[Stored data]
□ □ □ □ □

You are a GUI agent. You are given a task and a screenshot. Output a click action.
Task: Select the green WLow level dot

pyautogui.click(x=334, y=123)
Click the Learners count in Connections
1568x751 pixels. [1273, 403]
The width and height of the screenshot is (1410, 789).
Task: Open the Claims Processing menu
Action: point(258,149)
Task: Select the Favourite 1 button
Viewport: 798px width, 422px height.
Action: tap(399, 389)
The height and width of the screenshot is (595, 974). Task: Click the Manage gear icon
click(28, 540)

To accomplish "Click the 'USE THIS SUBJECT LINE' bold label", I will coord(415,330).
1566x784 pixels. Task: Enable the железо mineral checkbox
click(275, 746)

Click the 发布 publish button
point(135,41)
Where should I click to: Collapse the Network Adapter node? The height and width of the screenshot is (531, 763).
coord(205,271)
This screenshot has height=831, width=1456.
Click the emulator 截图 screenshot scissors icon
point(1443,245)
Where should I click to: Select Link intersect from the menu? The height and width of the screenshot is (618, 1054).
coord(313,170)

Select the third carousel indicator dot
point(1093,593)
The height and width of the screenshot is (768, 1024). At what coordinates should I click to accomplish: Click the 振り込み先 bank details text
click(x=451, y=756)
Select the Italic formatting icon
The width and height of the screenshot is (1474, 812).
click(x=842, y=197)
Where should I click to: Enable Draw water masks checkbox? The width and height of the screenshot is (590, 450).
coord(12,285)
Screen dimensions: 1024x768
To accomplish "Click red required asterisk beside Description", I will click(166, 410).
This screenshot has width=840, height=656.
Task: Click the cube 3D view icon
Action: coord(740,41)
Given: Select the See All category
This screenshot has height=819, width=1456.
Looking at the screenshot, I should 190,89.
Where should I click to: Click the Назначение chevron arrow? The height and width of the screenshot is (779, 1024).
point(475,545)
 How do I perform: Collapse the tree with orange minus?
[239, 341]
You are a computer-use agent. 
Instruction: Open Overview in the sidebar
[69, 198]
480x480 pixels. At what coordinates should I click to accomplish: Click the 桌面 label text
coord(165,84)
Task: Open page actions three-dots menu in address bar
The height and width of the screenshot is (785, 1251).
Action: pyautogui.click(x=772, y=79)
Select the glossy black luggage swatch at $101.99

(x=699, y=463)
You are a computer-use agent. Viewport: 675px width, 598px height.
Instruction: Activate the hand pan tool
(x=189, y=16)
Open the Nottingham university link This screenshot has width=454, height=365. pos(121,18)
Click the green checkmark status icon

□ □ □ □ □

An exact copy of the entries from the line containing "How do I perform: Collapse" through the last line is the expected answer.

 How do I perform: Collapse the tree with orange minus?
[239, 341]
You are a computer-use agent. 
Instruction: Open Overview in the sidebar
[69, 198]
480x480 pixels. At what coordinates should I click to accomplish: Click the 桌面 label text
coord(165,84)
Task: Open page actions three-dots menu in address bar
The height and width of the screenshot is (785, 1251).
Action: pyautogui.click(x=772, y=79)
Select the glossy black luggage swatch at $101.99

(x=699, y=463)
You are a computer-use agent. Viewport: 675px width, 598px height.
Instruction: Activate the hand pan tool
(x=189, y=16)
Open the Nottingham university link This screenshot has width=454, height=365. pos(121,18)
Click the green checkmark status icon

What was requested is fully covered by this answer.